■ **Exercise aim**: Rewrite the stretch of records from the line containing "Holiday (458, 942)" through the line containing "[Instagram] (257, 1076)", replacing "Gifts" with "Presents" wherever it appears and leaving everything else unchanged.

[Stored entries]
————————

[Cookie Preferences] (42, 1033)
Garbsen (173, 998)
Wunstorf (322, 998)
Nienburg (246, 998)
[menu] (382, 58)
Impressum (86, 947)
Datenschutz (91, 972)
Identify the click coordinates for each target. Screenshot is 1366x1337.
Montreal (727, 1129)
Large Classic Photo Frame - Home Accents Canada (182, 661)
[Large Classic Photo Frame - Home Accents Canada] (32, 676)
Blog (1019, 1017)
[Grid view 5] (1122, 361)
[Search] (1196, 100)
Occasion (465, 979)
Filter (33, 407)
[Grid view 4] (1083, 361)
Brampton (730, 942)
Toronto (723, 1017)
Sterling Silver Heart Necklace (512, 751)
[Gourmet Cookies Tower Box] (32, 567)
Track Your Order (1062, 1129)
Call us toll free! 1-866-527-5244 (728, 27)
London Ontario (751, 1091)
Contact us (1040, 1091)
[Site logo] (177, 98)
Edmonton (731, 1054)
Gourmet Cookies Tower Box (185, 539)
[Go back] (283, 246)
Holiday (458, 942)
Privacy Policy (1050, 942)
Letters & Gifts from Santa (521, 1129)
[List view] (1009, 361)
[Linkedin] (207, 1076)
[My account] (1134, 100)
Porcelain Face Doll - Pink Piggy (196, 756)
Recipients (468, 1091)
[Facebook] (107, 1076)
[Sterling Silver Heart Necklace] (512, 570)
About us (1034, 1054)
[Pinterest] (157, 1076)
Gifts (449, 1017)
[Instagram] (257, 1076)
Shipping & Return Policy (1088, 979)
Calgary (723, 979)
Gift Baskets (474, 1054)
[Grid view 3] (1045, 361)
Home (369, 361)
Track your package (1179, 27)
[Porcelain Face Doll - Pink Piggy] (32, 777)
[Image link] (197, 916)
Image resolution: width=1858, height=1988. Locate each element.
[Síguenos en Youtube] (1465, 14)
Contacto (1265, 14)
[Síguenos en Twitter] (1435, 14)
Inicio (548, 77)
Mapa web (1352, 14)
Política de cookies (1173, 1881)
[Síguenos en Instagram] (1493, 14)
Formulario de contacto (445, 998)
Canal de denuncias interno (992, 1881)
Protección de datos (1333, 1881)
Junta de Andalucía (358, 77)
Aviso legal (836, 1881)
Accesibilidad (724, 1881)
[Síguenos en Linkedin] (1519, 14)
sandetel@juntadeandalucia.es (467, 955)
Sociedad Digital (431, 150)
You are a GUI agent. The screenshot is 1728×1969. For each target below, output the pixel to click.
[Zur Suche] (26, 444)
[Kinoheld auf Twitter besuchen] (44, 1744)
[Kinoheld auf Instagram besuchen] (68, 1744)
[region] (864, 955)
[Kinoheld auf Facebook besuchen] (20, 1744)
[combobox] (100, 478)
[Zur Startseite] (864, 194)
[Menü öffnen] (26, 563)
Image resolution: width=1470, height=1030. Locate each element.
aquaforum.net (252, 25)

————————

■ **Final result**:
Holiday (458, 942)
Privacy Policy (1050, 942)
Letters & Presents from Santa (521, 1129)
[List view] (1009, 361)
[Linkedin] (207, 1076)
[My account] (1134, 100)
Porcelain Face Doll - Pink Piggy (196, 756)
Recipients (468, 1091)
[Facebook] (107, 1076)
[Sterling Silver Heart Necklace] (512, 570)
About us (1034, 1054)
[Pinterest] (157, 1076)
Presents (449, 1017)
[Instagram] (257, 1076)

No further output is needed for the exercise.